Former international Jeff Probyn believes it would be a "shame" if England team manager Martin Johnson left his post.
Uncertainty shrouds Johnson's future following a highly disappointing World Cup during which the squad were criticised for their performances on the pitch and behaviour off it. Reports have suggested Johnson, whose contract runs out at the end of the year, may choose to resign in the coming days, but Probyn hopes that will not be the case.
"I don't know (if Johnson will quit). There's enough speculation going on, he's got options elsewhere. He may well do, but it would be a shame if he did," Probyn, who won 37 caps for England in the 1980s and '90s, told Press Association Sport.
Probyn believes the experience Johnson, who took over as England manager in 2008 having captained his country to World Cup glory in 2003, picked up during the turbulent World Cup campaign in New Zealand will stand him in good stead for the future if he stays in the job.
"His experience would be wasted if he didn't carry on given that it's his first ever managerial role, it's not like he's been doing it at a club level or anything like that before.

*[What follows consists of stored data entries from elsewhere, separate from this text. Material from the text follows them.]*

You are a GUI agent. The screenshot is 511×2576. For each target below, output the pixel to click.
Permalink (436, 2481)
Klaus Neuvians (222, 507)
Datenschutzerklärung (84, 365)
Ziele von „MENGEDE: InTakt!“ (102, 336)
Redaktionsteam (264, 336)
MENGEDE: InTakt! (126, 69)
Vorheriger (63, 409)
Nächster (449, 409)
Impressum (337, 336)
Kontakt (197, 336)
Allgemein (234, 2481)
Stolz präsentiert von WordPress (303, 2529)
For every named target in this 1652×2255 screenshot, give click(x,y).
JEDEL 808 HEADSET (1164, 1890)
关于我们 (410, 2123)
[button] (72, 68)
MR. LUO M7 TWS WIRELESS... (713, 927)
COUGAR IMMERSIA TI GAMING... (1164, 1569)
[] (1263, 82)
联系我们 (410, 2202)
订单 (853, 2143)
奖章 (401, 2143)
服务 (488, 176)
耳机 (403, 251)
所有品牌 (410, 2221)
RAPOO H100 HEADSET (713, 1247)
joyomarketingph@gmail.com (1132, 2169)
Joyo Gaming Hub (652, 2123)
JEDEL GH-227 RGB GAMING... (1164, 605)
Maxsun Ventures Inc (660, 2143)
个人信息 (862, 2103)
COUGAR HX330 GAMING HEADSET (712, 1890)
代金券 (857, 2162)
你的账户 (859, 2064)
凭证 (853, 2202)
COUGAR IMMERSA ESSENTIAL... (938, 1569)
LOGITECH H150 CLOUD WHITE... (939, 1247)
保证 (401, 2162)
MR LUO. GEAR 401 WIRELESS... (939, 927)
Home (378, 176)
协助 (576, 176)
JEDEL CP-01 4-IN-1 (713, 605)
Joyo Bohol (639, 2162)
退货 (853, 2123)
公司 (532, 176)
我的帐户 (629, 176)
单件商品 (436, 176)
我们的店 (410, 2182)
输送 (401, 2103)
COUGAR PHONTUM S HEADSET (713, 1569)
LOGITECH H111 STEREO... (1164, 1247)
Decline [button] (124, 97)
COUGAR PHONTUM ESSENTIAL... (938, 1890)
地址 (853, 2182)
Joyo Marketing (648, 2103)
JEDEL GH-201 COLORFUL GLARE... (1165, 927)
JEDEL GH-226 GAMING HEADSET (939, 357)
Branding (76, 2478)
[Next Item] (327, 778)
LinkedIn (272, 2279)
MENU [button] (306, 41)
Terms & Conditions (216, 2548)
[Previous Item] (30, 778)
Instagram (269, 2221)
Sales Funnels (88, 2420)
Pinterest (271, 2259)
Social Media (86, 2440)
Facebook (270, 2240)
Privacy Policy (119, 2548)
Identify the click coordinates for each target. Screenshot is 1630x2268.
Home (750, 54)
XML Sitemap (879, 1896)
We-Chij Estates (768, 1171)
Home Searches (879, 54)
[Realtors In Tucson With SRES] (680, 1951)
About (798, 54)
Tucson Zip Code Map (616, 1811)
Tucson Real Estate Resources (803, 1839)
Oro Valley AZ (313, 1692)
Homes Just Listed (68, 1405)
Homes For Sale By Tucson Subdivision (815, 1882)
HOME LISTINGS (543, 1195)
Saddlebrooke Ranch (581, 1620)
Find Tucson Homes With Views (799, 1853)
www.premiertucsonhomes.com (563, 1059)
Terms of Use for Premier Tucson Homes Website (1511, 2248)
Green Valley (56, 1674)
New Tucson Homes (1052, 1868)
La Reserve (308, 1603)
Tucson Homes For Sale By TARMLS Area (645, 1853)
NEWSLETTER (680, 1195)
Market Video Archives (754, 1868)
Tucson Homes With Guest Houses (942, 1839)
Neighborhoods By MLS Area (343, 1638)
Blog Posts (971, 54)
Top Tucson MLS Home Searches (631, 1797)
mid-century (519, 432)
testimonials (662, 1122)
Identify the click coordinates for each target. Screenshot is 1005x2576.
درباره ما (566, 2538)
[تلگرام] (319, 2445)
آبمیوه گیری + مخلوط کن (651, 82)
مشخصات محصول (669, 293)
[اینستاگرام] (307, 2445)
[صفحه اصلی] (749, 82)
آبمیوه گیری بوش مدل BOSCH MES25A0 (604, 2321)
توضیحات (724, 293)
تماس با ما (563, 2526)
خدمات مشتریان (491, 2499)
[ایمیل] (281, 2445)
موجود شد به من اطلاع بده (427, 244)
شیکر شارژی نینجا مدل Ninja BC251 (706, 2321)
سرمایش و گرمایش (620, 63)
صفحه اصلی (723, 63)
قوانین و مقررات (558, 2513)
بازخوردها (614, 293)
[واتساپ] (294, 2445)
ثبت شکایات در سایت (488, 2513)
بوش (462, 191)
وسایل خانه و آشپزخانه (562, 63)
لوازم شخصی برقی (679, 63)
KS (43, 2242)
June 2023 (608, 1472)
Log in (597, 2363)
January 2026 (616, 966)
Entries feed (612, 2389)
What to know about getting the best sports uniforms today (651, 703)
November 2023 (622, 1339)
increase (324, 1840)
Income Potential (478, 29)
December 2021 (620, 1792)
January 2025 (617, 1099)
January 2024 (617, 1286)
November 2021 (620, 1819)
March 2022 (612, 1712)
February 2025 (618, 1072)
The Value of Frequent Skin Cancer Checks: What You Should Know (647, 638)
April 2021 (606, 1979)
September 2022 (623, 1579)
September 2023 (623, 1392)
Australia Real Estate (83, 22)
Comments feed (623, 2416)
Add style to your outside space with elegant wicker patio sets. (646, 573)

He now has a lot of experience that could take him forward," Probyn said.
Asked if he thought Johnson was the best man for the job, ex-prop Probyn said: "Arguably he wasn't the best man when he was appointed, the best man was Dean Richards, but Dean Richards obviously would not be considered now.
"You'd say probably the man who is best for it would be Jim Mallinder, given that he's coached the Saxons, he's now doing well at Northampton, so he's shown that he can coach at all levels and as such would be the obvious choice, unless of course you want to go for a foreigner.
"But Johnson having had the experience that he's had, of going into a World Cup and failing, he's shared the experience along with some other coaches who have then gone on to win, not least Graham Henry, Clive Woodward, Jake White...all these guys who have gone to the World Cup, failed and then gone back to win at the second attempt, so it would be a shame if we lost that experience that Johnson's had and perhaps start again."
Probyn, who thinks England will do better in the next World Cup if Johnson remains in charge, does not believe the Rugby Football Union will force Johnson out. However, if Johnson stays, Probyn feels the former lock forward will need to become a lot harder, both on his players and on himself.
"I don't think the union are in a position to push him out at the moment to be honest. My understanding is that Martin is obviously very distressed about what went on at the World Cup, both on and off the field, and that could be the deciding factor that makes him step away," he said. "If he does retain the manager's job and stay there, he's gonna have to be a lot harder. He's gonna have to be as hard as he was when he was playing."